Proc Natl Acad Sci U S A. 2021 Apr 27;118(17). doi: 10.1073/pnas.2023483118.
Archaeological and paleoecological evidence shows that by 10,000 BCE, all human societies employed varying degrees of ecologically transformative land use practices, including burning, hunting, species propagation, domestication, cultivation, and others that have left long-term legacies across the terrestrial biosphere. Yet, a lingering paradigm among natural scientists, conservationists, and policymakers is that human transformation of terrestrial nature is mostly recent and inherently destructive. Here, we use the most up-to-date, spatially explicit global reconstruction of historical human populations and land use to show that this paradigm is likely wrong. Even 12,000 y ago, nearly three quarters of Earth's land was inhabited and therefore shaped by human societies, including more than 95% of temperate and 90% of tropical woodlands. Lands now characterized as "natural," "intact," and "wild" generally exhibit long histories of use, as do protected areas and Indigenous lands, and current global patterns of vertebrate species richness and key biodiversity areas are more strongly associated with past patterns of land use than with present ones in regional landscapes now characterized as natural. The current biodiversity crisis can seldom be explained by the loss of uninhabited wildlands, resulting instead from the appropriation, colonization, and intensifying use of the biodiverse cultural landscapes long shaped and sustained by prior societies. Recognizing this deep cultural connection with biodiversity will therefore be essential to resolve the crisis.
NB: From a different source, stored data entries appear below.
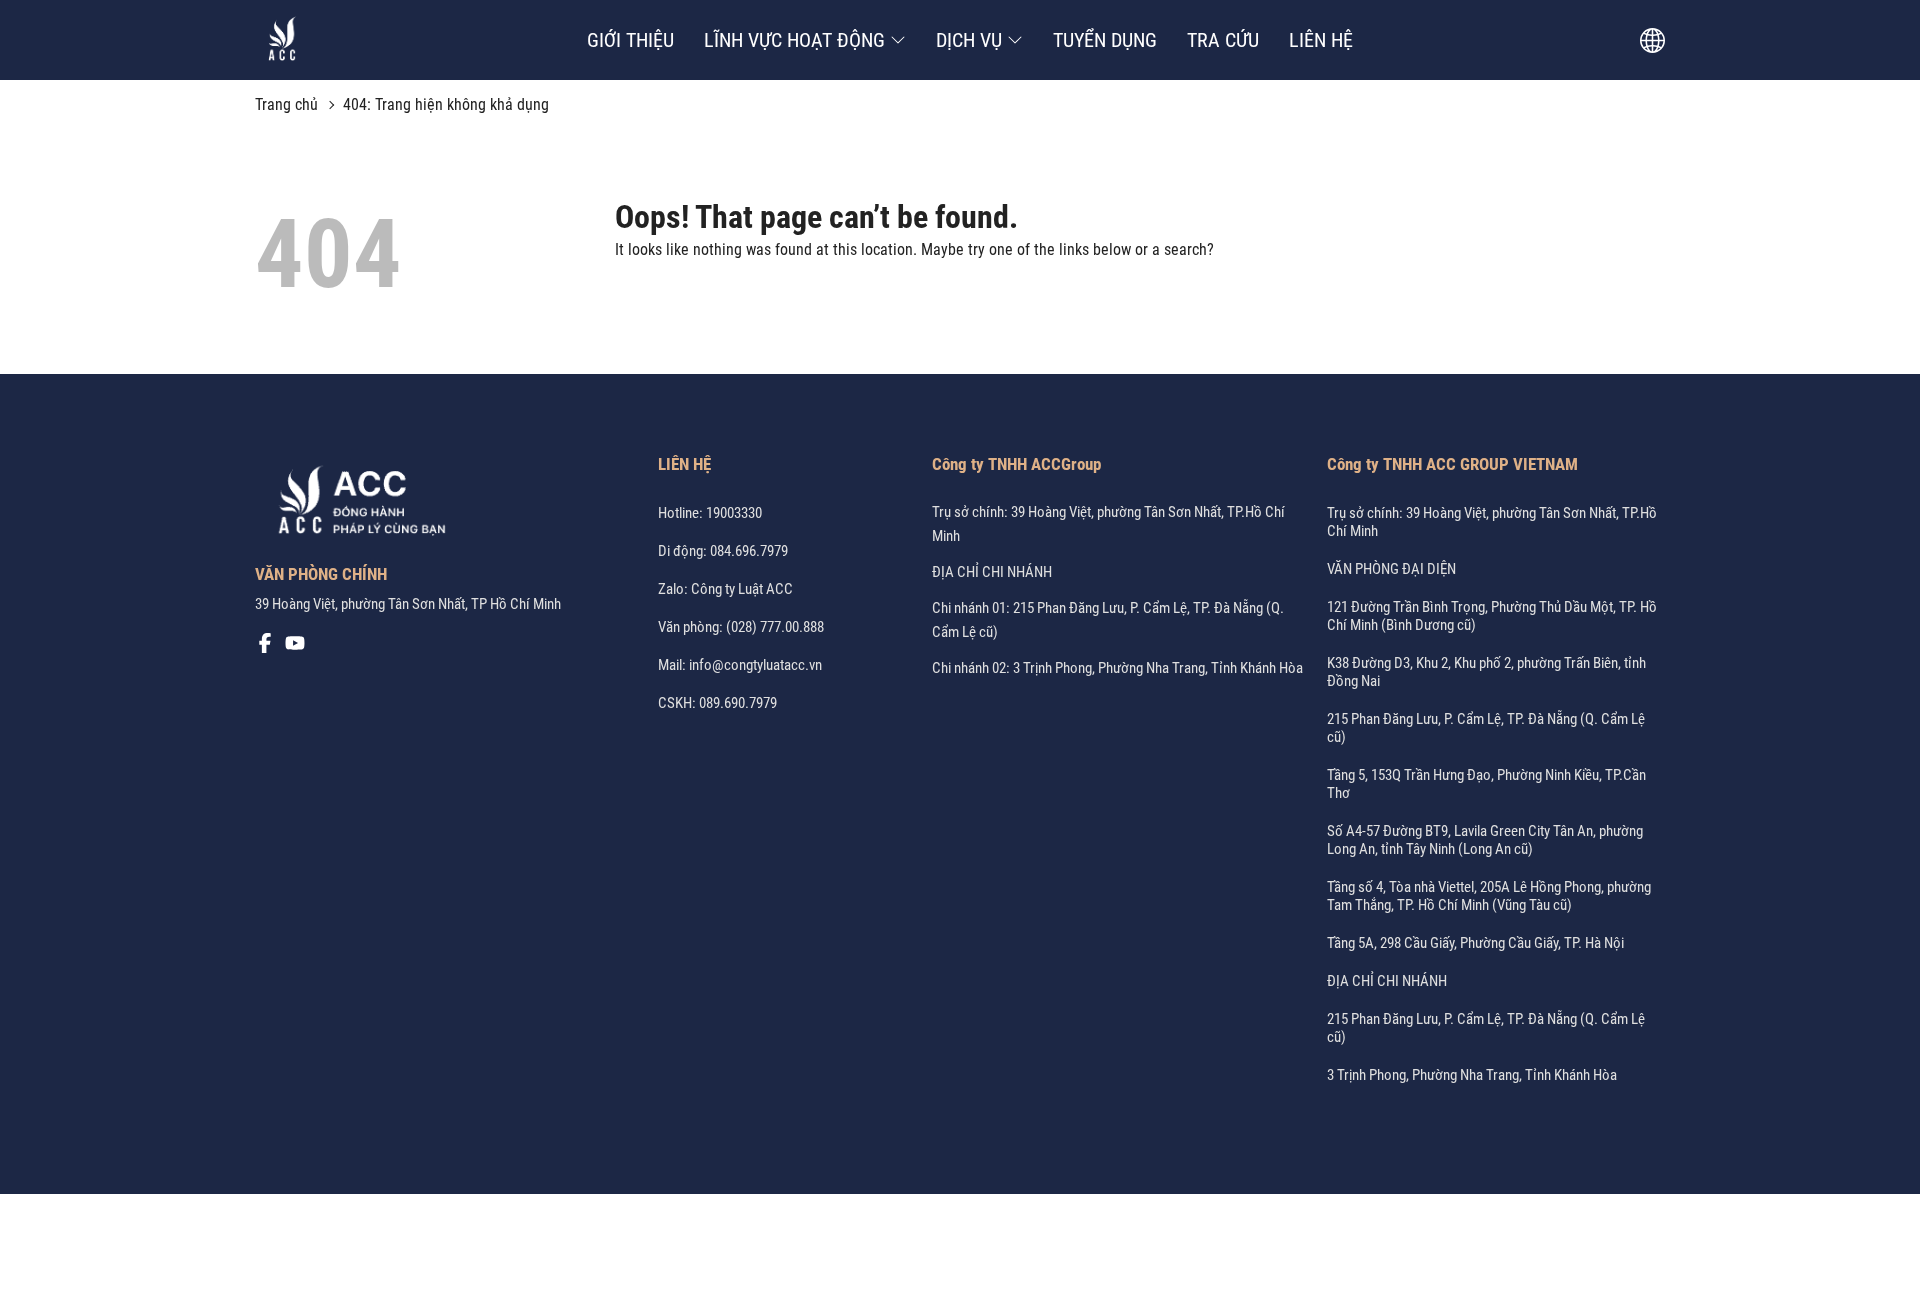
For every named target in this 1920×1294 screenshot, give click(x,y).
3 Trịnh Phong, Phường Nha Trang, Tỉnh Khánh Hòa (1472, 1075)
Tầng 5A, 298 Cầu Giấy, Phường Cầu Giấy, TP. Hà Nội (1475, 943)
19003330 (734, 513)
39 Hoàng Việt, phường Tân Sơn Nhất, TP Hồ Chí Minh (408, 604)
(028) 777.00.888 (775, 627)
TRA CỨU (1223, 40)
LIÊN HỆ (1321, 40)
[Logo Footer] (355, 504)
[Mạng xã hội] (265, 648)
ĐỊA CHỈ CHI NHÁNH (992, 572)
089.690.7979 (738, 703)
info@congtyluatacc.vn (755, 665)
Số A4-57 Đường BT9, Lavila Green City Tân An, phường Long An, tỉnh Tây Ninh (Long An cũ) (1485, 840)
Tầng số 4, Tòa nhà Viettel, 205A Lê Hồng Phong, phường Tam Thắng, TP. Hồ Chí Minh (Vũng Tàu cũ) (1489, 896)
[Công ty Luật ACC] (282, 40)
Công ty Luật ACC (742, 589)
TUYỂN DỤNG (1105, 40)
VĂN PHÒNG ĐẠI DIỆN (1391, 569)
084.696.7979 (749, 551)
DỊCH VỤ (969, 40)
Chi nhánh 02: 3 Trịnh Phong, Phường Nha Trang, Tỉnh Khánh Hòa (1117, 668)
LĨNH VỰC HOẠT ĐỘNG (794, 40)
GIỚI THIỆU (630, 40)
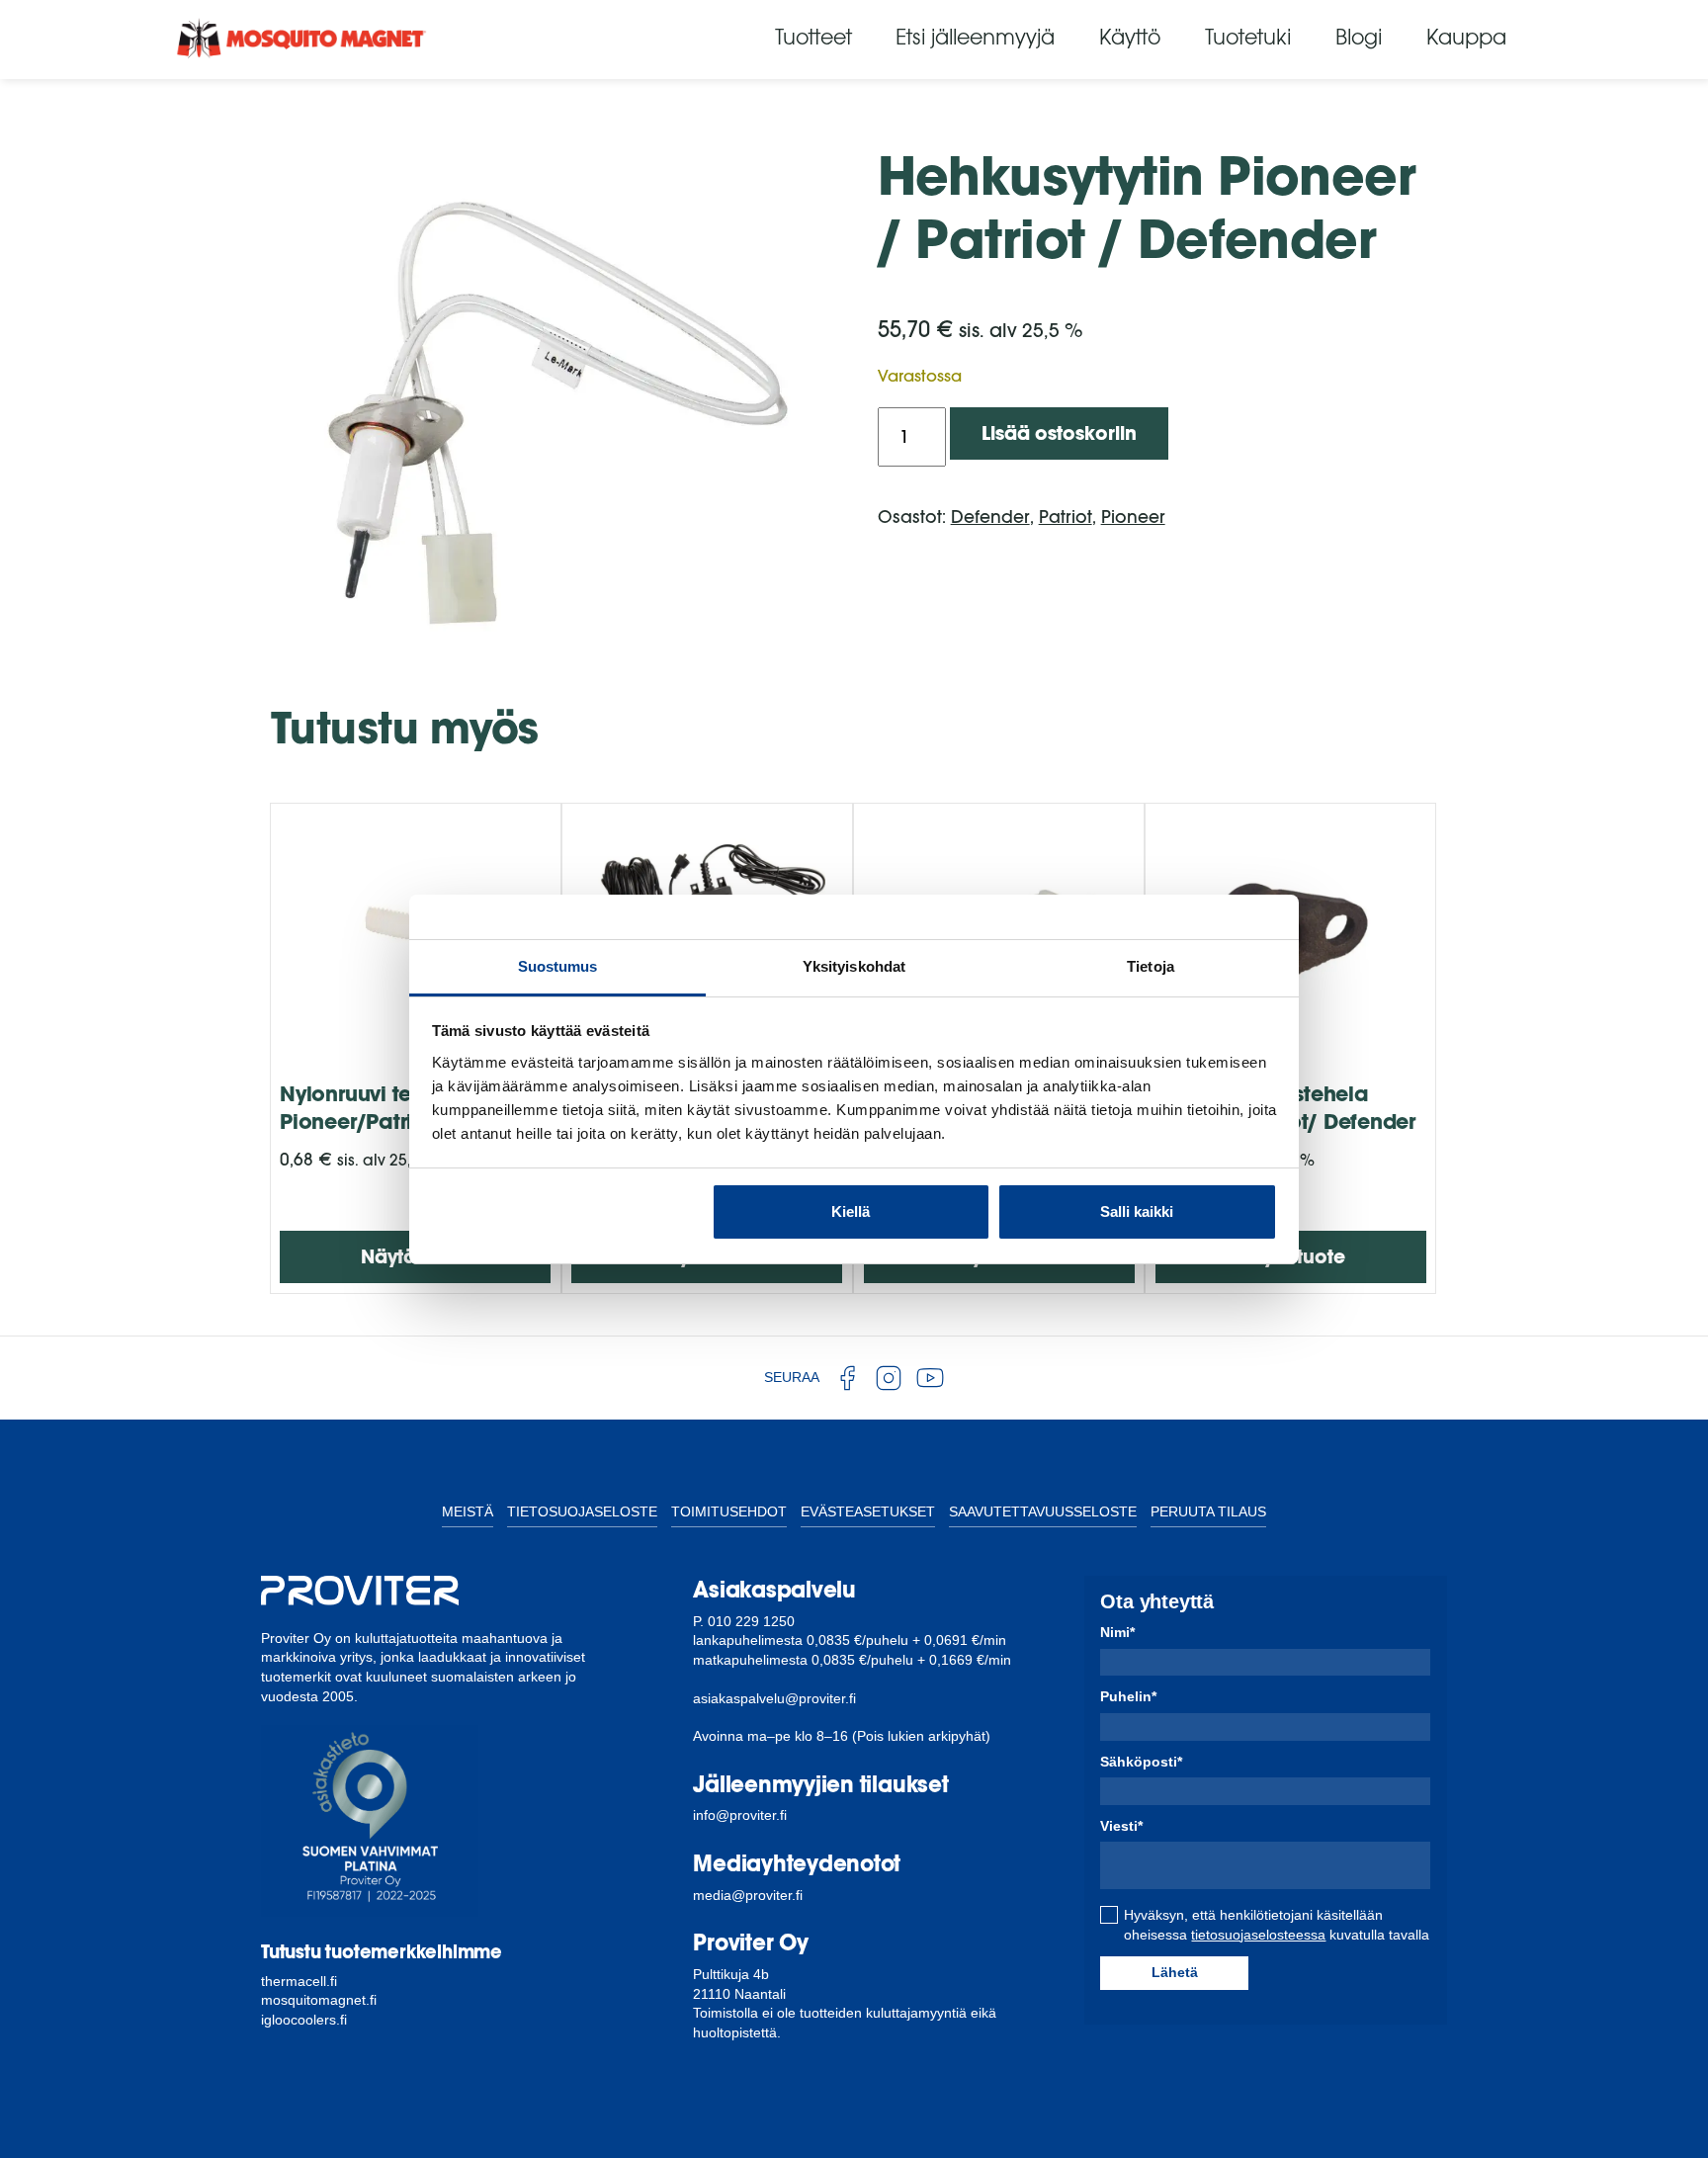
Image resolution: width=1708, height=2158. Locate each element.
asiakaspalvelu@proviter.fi (774, 1698)
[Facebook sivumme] (847, 1378)
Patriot (1065, 517)
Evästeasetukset (868, 1511)
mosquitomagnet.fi (319, 2000)
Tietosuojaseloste (582, 1511)
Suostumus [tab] (558, 966)
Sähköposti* (1141, 1762)
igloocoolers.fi (304, 2020)
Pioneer (1133, 517)
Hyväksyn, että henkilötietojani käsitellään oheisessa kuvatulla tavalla (1276, 1924)
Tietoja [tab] (1150, 966)
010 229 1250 (751, 1621)
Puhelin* (1128, 1696)
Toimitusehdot (729, 1511)
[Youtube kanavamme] (930, 1378)
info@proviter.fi (740, 1815)
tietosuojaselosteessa (1258, 1934)
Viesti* (1121, 1826)
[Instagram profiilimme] (888, 1378)
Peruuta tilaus (1208, 1511)
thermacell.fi (299, 1981)
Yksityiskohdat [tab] (854, 966)
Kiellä (850, 1211)
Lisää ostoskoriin (1059, 433)
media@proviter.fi (748, 1895)
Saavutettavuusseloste (1043, 1511)
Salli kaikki (1136, 1211)
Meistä (467, 1511)
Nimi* (1117, 1632)
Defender (990, 517)
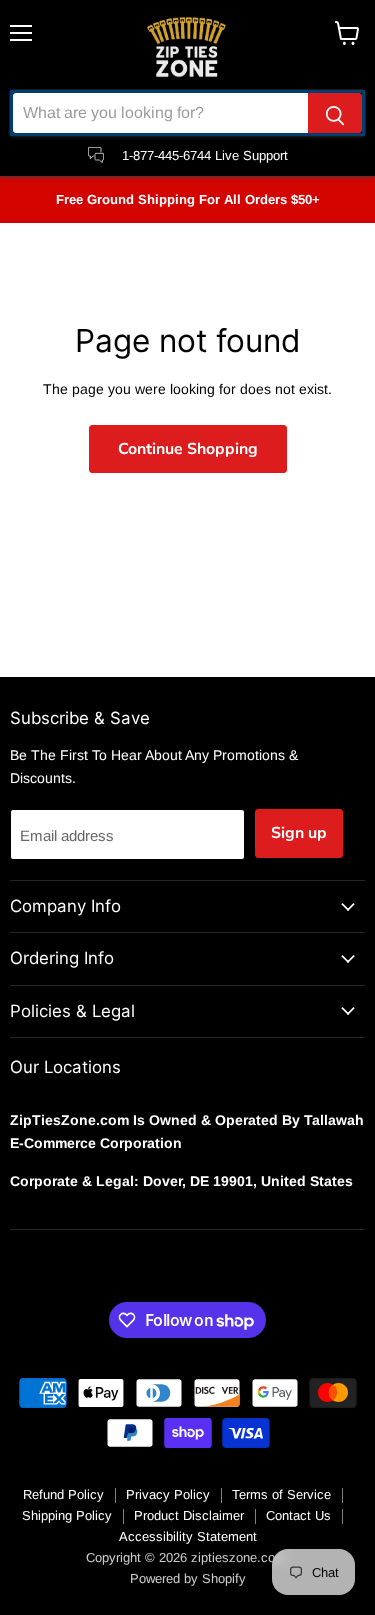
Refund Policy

考古学和古生态学证据表明,到 10000 年前,所有人类社会都采用了不同程度的具有生态转化性的土地利用实践,包括燃烧、狩猎、物种繁殖、驯化、种植等,这些实践在陆地生物圈中留下了长期的遗产。然而,自然科学家、自然资源保护主义者和政策制定者中仍然存在一种挥之不去的范式,即人类对陆地自然的改造主要是最近发生的,而且具有内在的破坏性。在这里,我们利用最新的、具有空间明确性的全球历史人口和土地利用重建,来表明这种范式可能是错误的。即使在 12000 年前,地球近四分之三的土地已经有人居住,并因此受到人类社会的影响,其中包括超过 95%的温带林地和 90%的热带林地。现在被描述为“自然的”、“完整的”和“野生的”的土地,通常都有着悠久的使用历史,保护区和原住民土地也是如此,而当前全球脊椎动物物种丰富度和关键生物多样性区域的模式与现在被描述为自然的区域景观中的当前模式相比,与过去的土地利用模式更为密切相关。当前的生物多样性危机很少可以用无人居住的荒地的丧失来解释,而是由于先前社会长期塑造和维持的生物多样性文化景观的侵占、殖民化和强化利用所导致的。因此,认识到与生物多样性的这种深刻的文化联系,对于解决这场危机至关重要。